Daha geçen hafta, İstanbul Kartal’da acil yardım istasyonunda görevli 112 doktoru, ambulans önüne park eden kişileri uyardığı için dövüldü.
Kilis’te Dr. Ersin Arslan’ın kendisinden istenen ve yasal olmayan talebi yerine getirmediği için bıçaklanarak öldürülmesi sonrasında hemen her gün duyduğumuz sözlü ve fiziksel saldırılar.
Tartışmasız daha nice sayısız olayda, sağlık çalışanları bir hedef haline gelmiştir. Polisin bile durduramadığı, araçlarının ters çevrildiği bir ülkede sağlık çalışanları da toplumun diğer bireyleri gibi savunmasızdır.

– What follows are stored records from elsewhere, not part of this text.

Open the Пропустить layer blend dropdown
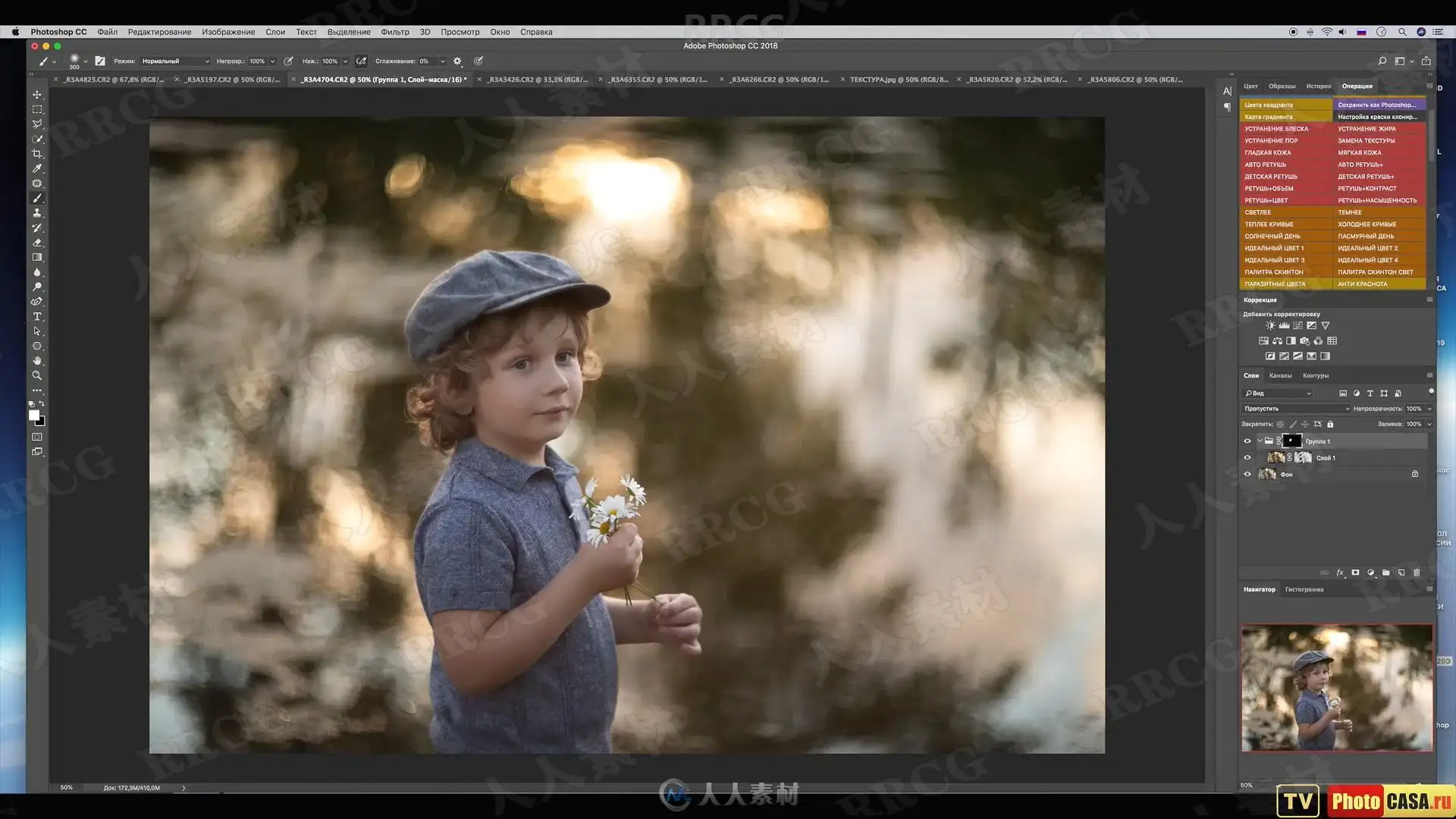Viewport: 1456px width, 819px height. click(1296, 409)
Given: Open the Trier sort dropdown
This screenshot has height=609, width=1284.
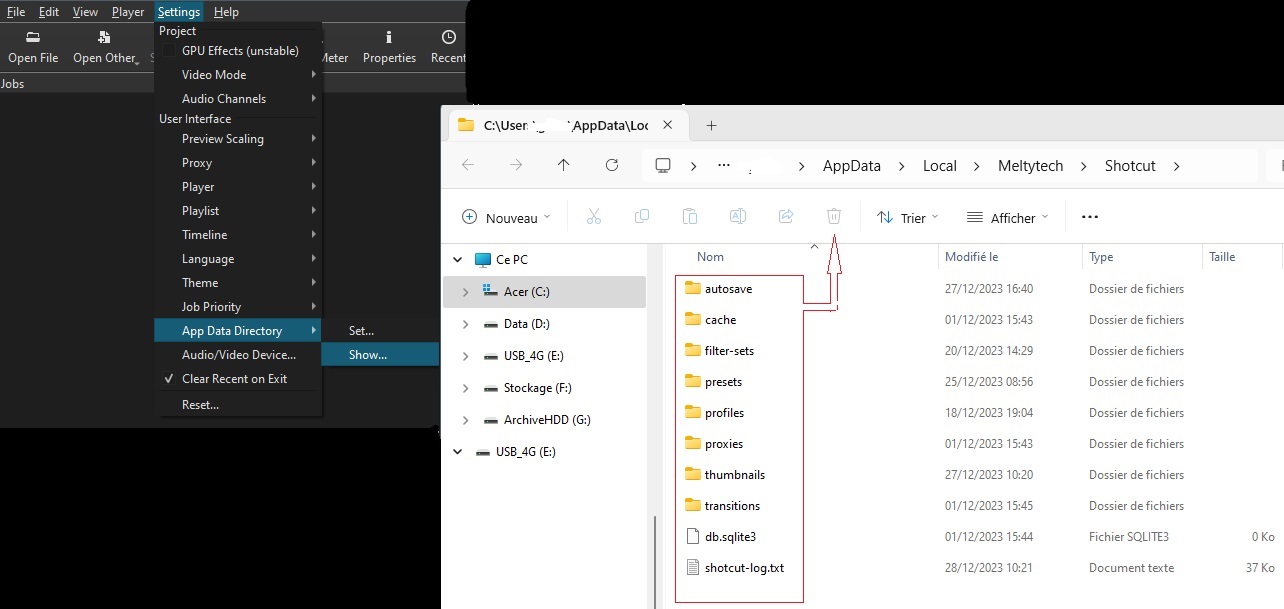Looking at the screenshot, I should [908, 218].
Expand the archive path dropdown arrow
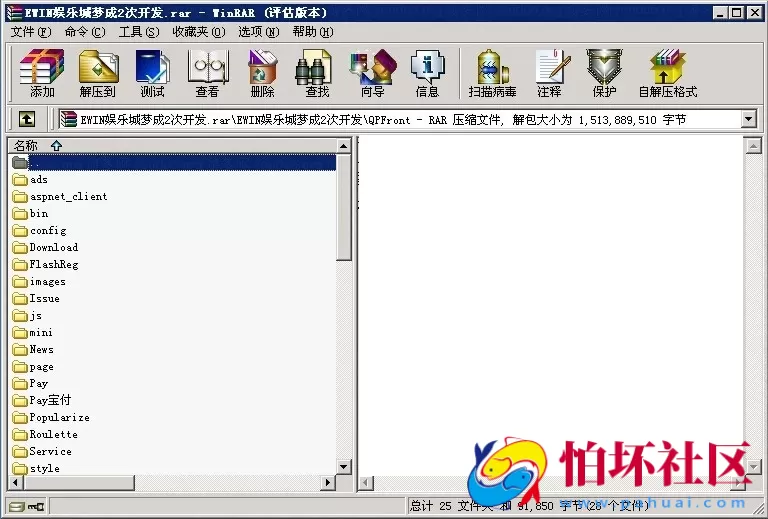This screenshot has height=519, width=768. (x=748, y=119)
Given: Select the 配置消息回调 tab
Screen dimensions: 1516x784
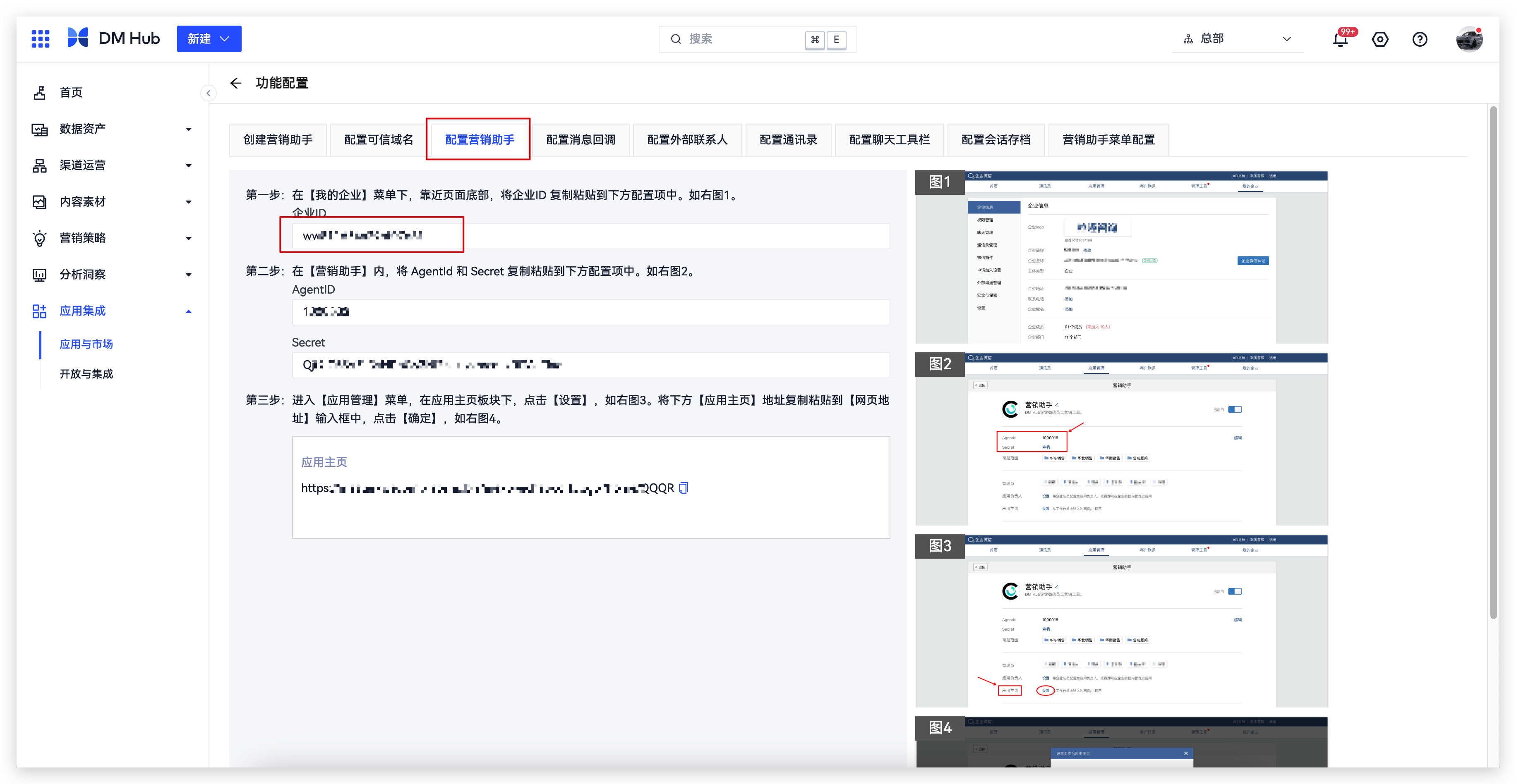Looking at the screenshot, I should [x=582, y=139].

Üzücü olan diğer bir durum ise Sağlık Bakanının başsağlığı mesajındaki cümlesidir: “Ancak burada önemli olan nokta, sağlığın bütün paydaşlarının ve özellikle medyanın, sağlık kurumlarında çalışanlar ile vatandaşlar arasında sevgi ve saygı ikliminin korunması konusunda hassasiyet içinde hareket etmeyi başarabilmesidir.”
Sağlık hizmetlerindeki en büyük paydaş Sağlık Bakanlığı değil midir? Hassasiyetin en fazlasını medya yerine Bakanlıktan beklemek yanlış olmaz. Zira bir haber üzerine hastane kapatan, 184 şikâyet hattına gelen bir telefon ile hekime soruşturma açan medya mıdır?

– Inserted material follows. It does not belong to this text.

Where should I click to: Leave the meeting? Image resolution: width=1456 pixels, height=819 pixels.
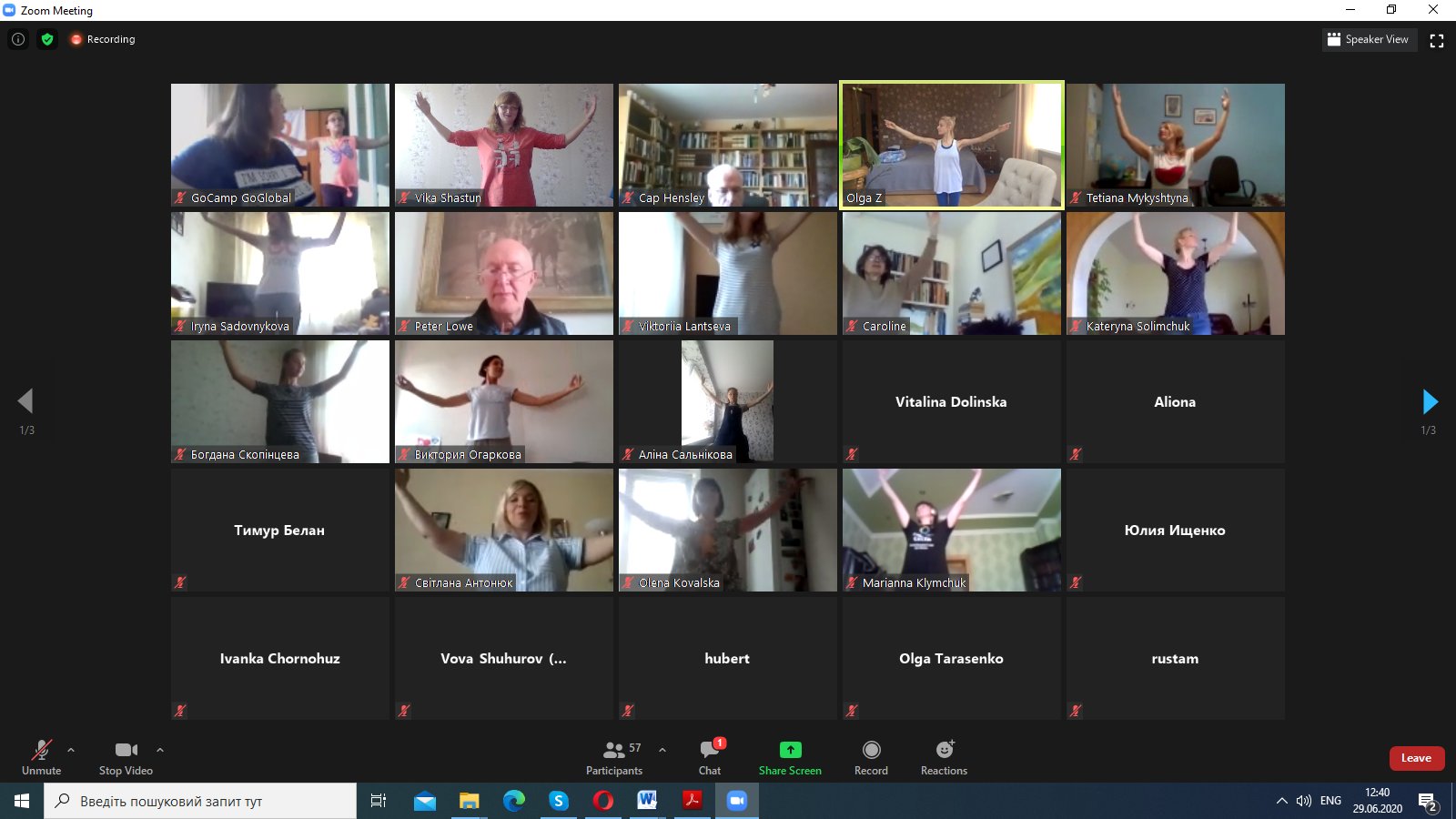[x=1416, y=758]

“Saldırılar için önlem alınmaya devam edilecektir.” açıklaması sonrası iki hafta önce bir genelge daha yayımlandı. Güvenlik tedbirlerinin artırılması, “beyaz kod” uygulanması, 113 numaralı telefon. Polisin yetersiz kaldığı olayları izlerken, özel güvenliğin ne kadar etkin olacağını beklemeliyiz? Gökkuşağının bütün renklerinden kod sistemi kursak da, saldırı olduktan sonra yapılacak uygulamanın ne değeri kalır?
Eğer süreç iyi işlerse, hukuk birimlerinin davaları takip etmesi çok değerli olacaktır. Şiddete uğrayan sağlık çalışanı olay sonrası mahkemede tek başına kalmazsa, hatta olay bir kamu davası niteliği kazanıp, yapılan saldırının devlete yönelik bir şiddet olduğu kabul edilirse, açılan dava sonuçları daha etkili olacaktır. Yeni yasalar değil, mevcut ceza kanunu maddeleri bile işletilse kararların caydırıcı olacağı kesindir.
Atılması gereken en önemli adımlardan biri, sağlık çalışanların itibarını zedeleyici açıklamaların sonlandırılması ve toplum gözündeki itibarının hak edilen düzeye yükseltilmesidir. Bu adımın, en büyük paydaş tarafından atılmasını beklemek yanlış olmayacaktır.
Önemli diğer bir adım ise toplumsal cinnet boyutuna gelen saldırganlık ve kural tanımamazlık içgüdüsünün kontrol altına alınmasıdır. Ne yazık ki herkes, demokrasi olarak algıladığı düşünce ile her hakkın kendisinde olduğunu zannetmektedir. Nasılsa bir şey olmayacağını bildikleri için açık bir şekilde bazı yasalara ve kurallara uymamayı alışkanlık haline getiren insanların sayısı giderek artmaktadır. Toplumsal değişimi sağlamadıkça sadece sağlık çalışanı olarak değil, sokaktaki vatandaş olarak bile sürekli tehlike altında yaşamakta olduğumuzu idrak etmemiz gerekmektedir.